Start of Input

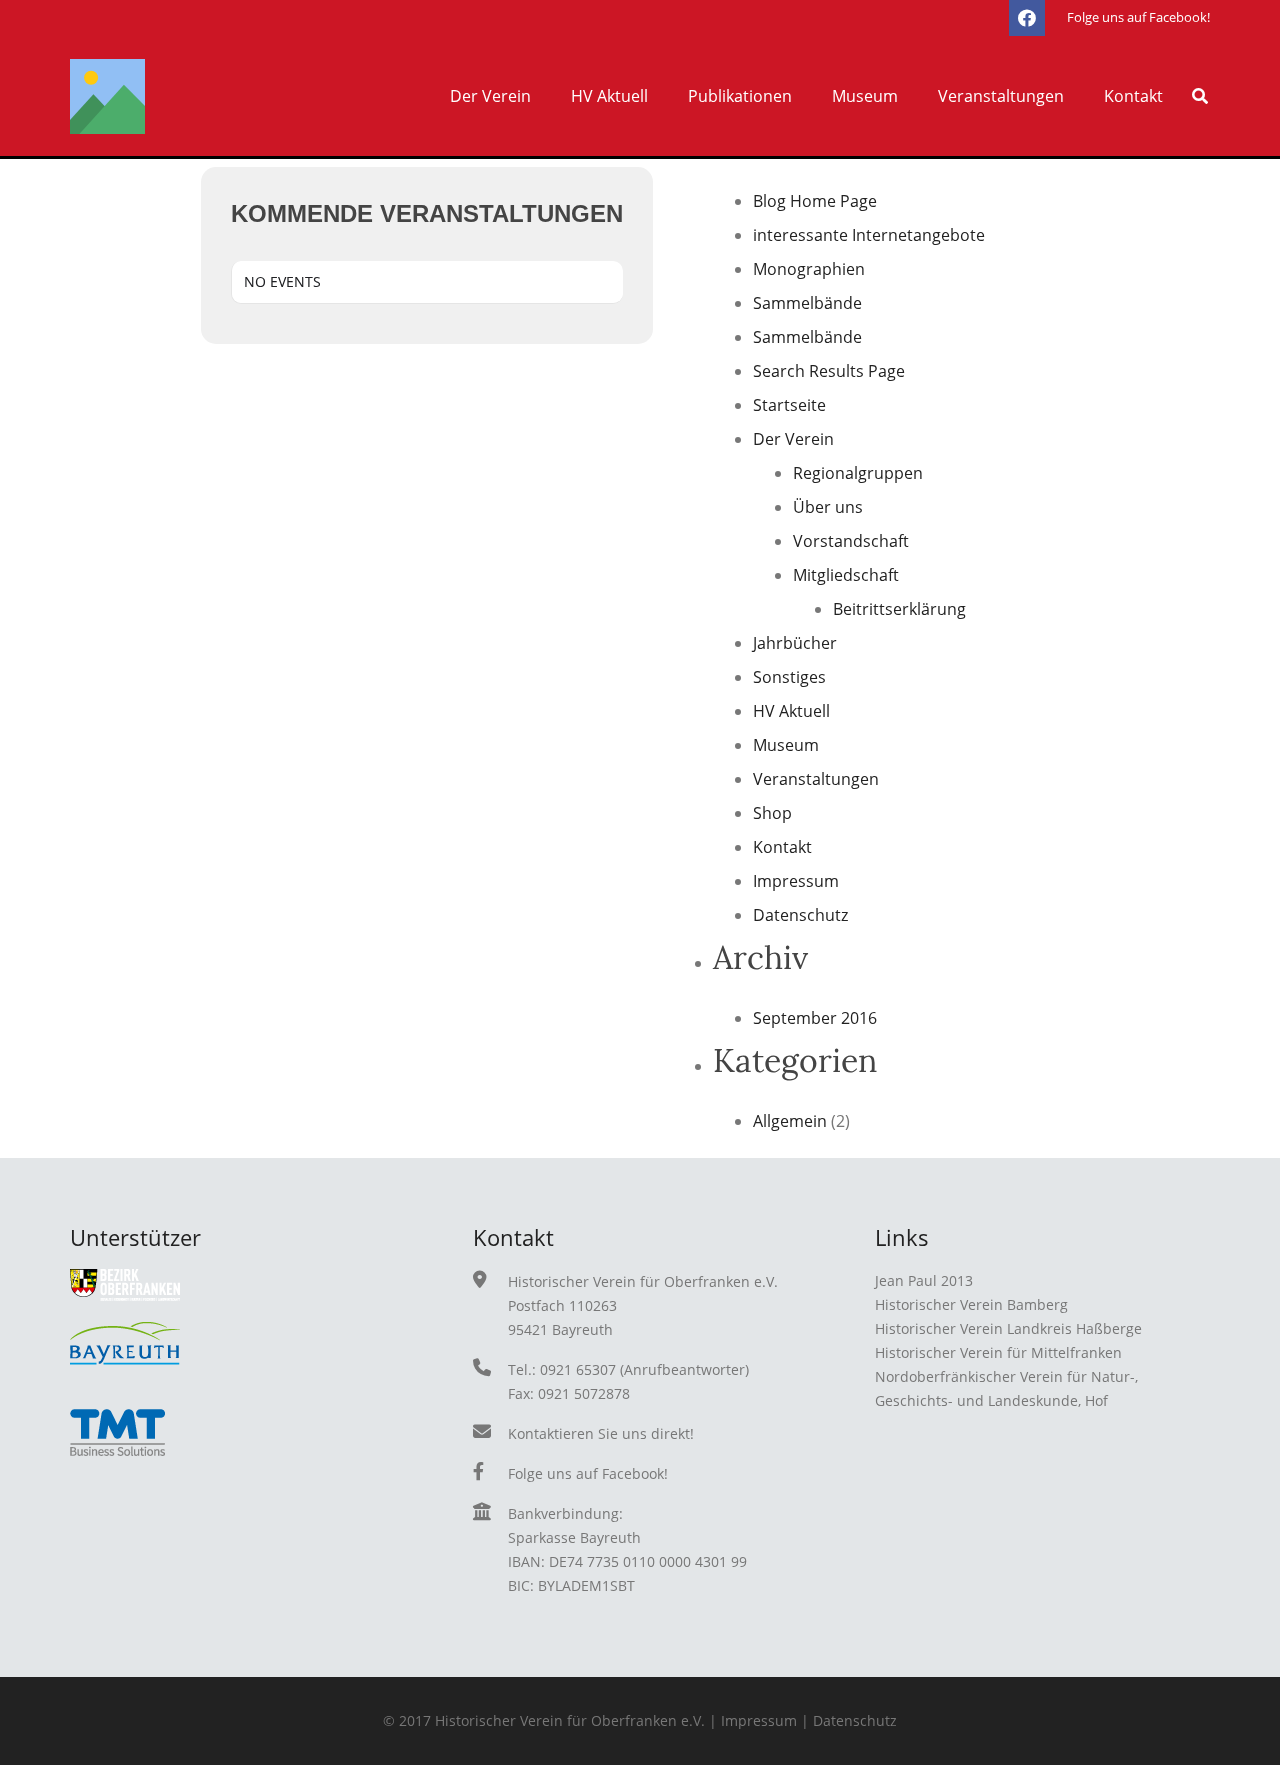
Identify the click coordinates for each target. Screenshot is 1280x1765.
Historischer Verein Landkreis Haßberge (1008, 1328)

End of Input
Start of Input

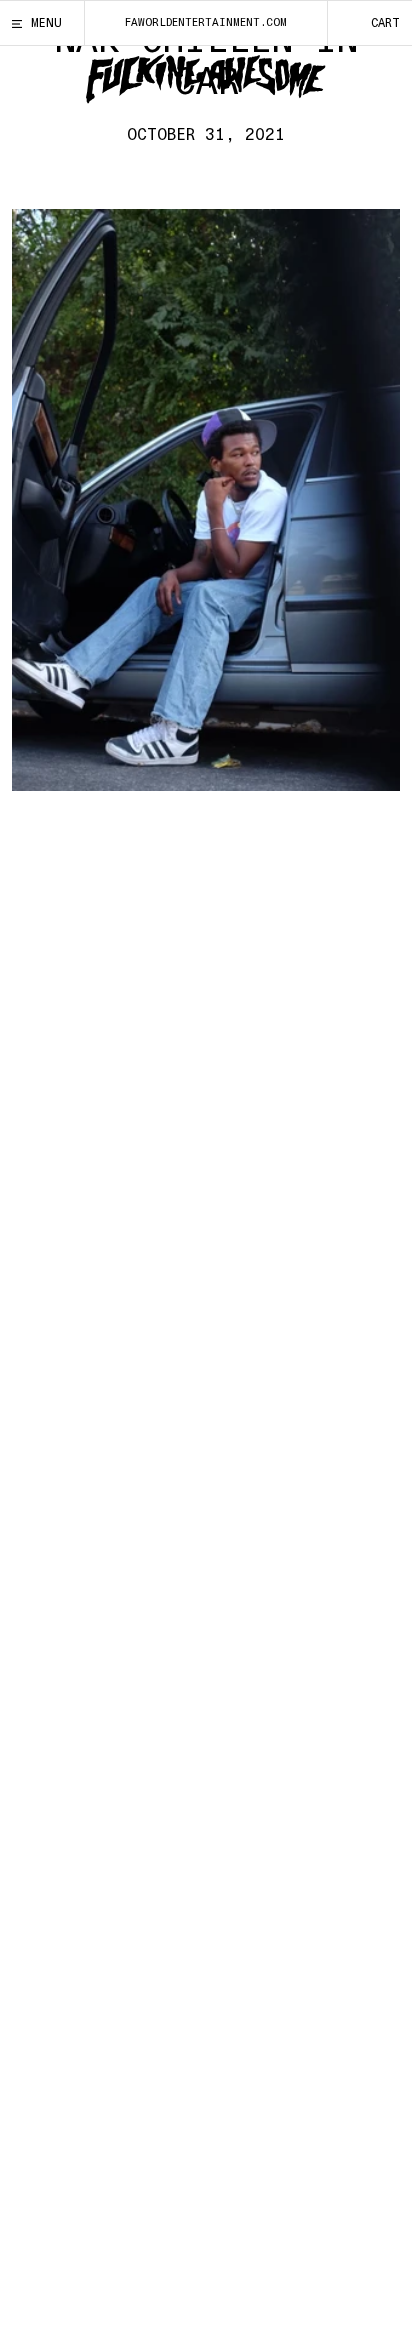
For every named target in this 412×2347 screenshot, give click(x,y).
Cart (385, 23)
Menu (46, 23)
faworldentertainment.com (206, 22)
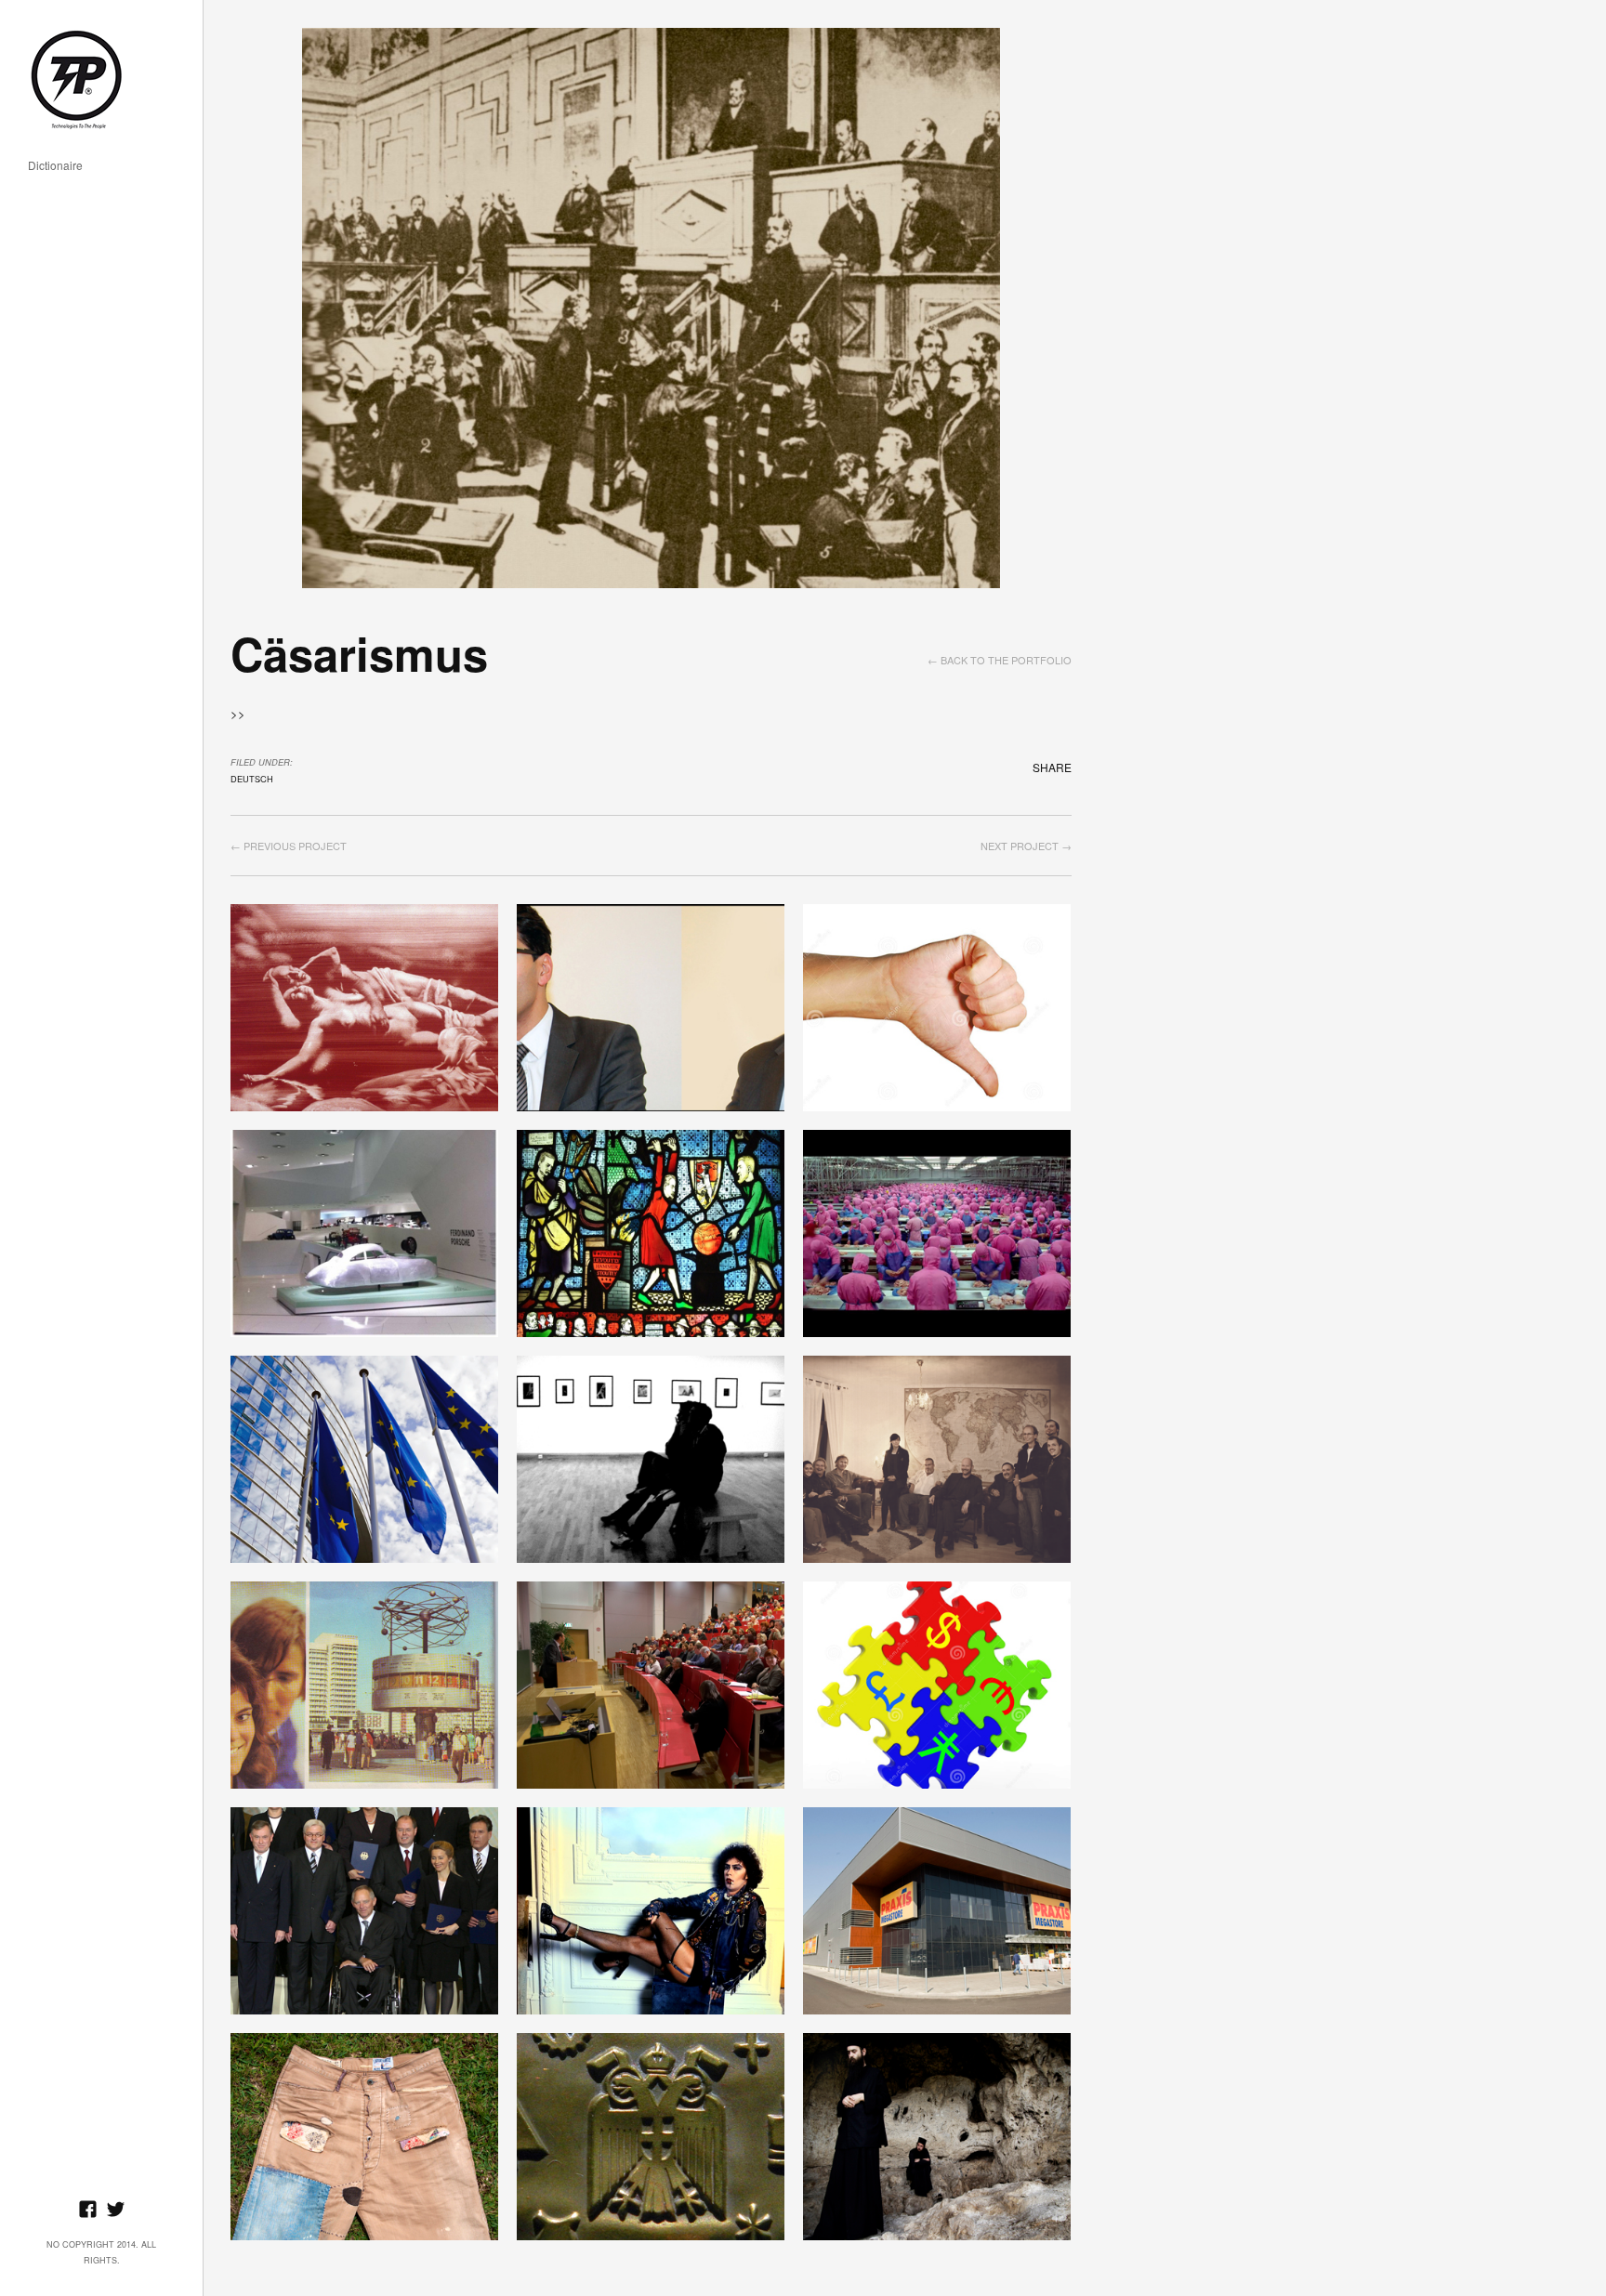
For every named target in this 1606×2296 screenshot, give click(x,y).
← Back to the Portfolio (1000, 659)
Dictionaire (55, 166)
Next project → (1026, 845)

End of Input

### Problem requirements
Give only the number of lines in the entries above that hold the string "every".

### Output for this task
2